Cool Planning: Cities and Climate Change

Cities are going to need to adapt and to mitigate to climate change. This will mean preparing for slow, incremental change like Cape Town and Perth with their massively reduced rainfall that began and was predicted decades ago; such cities must make hard decisions before they collapse.  Other cities are using the need to cool their atmospheres using biophilic urbanism, led by the remarkable Singapore. But disasters can also be dramatic and terrible from extreme and sudden changes in weather. Both slow and fast adaptation can be turned into a major opportunity if planners can grasp the chance to ‘bounce forward’ not just ‘bounce back’, to build mitigation into every building, precinct and infrastructure. It must be about grasping the need for disruptive innovations that can rapidly decouple fossil fuel use from GDP, a process that is now well underway. Cities are the focus of disruptive changes as they are where growth is happening. We now know how to build the Renewable City through radical reductions in the need for energy, switching to solar/wind/geothermal with batteries, and electrifying everything, especially transport.
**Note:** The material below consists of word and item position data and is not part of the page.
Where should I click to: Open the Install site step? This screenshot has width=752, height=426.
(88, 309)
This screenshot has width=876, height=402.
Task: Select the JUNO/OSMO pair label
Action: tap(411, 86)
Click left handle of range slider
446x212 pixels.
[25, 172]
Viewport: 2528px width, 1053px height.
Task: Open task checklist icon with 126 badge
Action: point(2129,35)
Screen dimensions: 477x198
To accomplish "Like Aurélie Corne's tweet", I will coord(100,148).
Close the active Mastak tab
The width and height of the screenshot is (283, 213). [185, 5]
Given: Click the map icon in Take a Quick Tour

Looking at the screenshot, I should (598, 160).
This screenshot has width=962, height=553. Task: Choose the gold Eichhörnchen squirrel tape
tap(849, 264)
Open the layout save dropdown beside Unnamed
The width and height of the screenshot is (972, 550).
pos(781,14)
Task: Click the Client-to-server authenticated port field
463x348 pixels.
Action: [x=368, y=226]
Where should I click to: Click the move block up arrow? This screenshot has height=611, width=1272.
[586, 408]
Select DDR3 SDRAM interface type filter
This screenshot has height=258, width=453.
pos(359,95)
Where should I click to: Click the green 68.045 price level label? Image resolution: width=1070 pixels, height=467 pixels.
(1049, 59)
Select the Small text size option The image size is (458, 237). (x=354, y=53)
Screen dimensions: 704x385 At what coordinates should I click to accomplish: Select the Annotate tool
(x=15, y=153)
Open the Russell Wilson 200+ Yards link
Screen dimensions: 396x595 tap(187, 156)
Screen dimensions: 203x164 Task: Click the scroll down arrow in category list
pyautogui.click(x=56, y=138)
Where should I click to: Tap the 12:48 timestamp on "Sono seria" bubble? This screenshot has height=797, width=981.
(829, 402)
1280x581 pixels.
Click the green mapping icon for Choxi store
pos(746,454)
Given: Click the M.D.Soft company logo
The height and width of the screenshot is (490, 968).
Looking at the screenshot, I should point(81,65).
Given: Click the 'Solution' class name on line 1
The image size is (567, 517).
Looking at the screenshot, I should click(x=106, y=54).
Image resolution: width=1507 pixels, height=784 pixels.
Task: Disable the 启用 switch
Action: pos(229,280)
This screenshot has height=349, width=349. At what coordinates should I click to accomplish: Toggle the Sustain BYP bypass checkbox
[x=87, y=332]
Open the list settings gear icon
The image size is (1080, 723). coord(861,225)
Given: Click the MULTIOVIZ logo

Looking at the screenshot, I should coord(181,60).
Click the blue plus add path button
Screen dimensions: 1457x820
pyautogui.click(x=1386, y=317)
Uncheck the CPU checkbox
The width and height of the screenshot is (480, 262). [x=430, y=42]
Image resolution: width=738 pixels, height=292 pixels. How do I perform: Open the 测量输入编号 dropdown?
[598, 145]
The Theory of Urban Fabrics will be used to show how different strategies are needed in different parts of the city: the high density walking city, the medium density transit city and the low density automobile city, which are found in every city. The dramatic changes that have begun in mitigation will be illustrated showing the necessary role for planners using some global innovations from my own city Perth.

 

Herbert Girardet
Prof. Herbert Girardet is an international consultant on sustainable urban development, having worked for major cities such as London, Vienna and Bristol. In 2003 he developed sustainability strategies for South Australia that have been largely implemented. He also worked extensively across the Middle East, incl. the Saudi Sustainability Initiative, 2010-12. He has been a consultant to UNEP and UN Habitat, and is a recipient of a UN Global 500 Award ‘for outstanding environmental achievements’. He is a member of the Club of Rome, co-founder of the World Future Council, an honorary fellow of the Royal Institute of British Architects, a member of the World Academy of Art and Science, and visiting professor at University of the West of England. He has also produced 50 environmental TV documentaries for major broadcasters. He is author and co-author of 13 books, including: THE GAIA ATLAS OF CITIES, 2002 and 2006; CITIES, PEOPLE, PLANET – Urban Development and Climate Change, 2004 and 2008; A RENEWABLE WORLD – Energy, Ecology, Equality, 2009; and CREATING REGENERATIVE CITIES, 2015.

 

Regenerative Cities – making cities work for people and planet

The environmental impacts of an urbanising world present an unprecedented challenge to urban planners and decisionmakers. With cities as centres of production and consumption, we need to realise the economic benefits of making them resource efficient and eco-friendly. I argue for creating ‘regenerative cities’ – thinking and acting beyond sustainable development, and finding new approaches for integrating town and country planning. In a world of climate change and resource depletion, cities need to find new ways of developing a ‘give-and-take relationship’ with their local region, including food and renewable energy supplies. I’ll draw closely on the example of South Australia where such initiatives have created the basis for a new, green economy for Adelaide.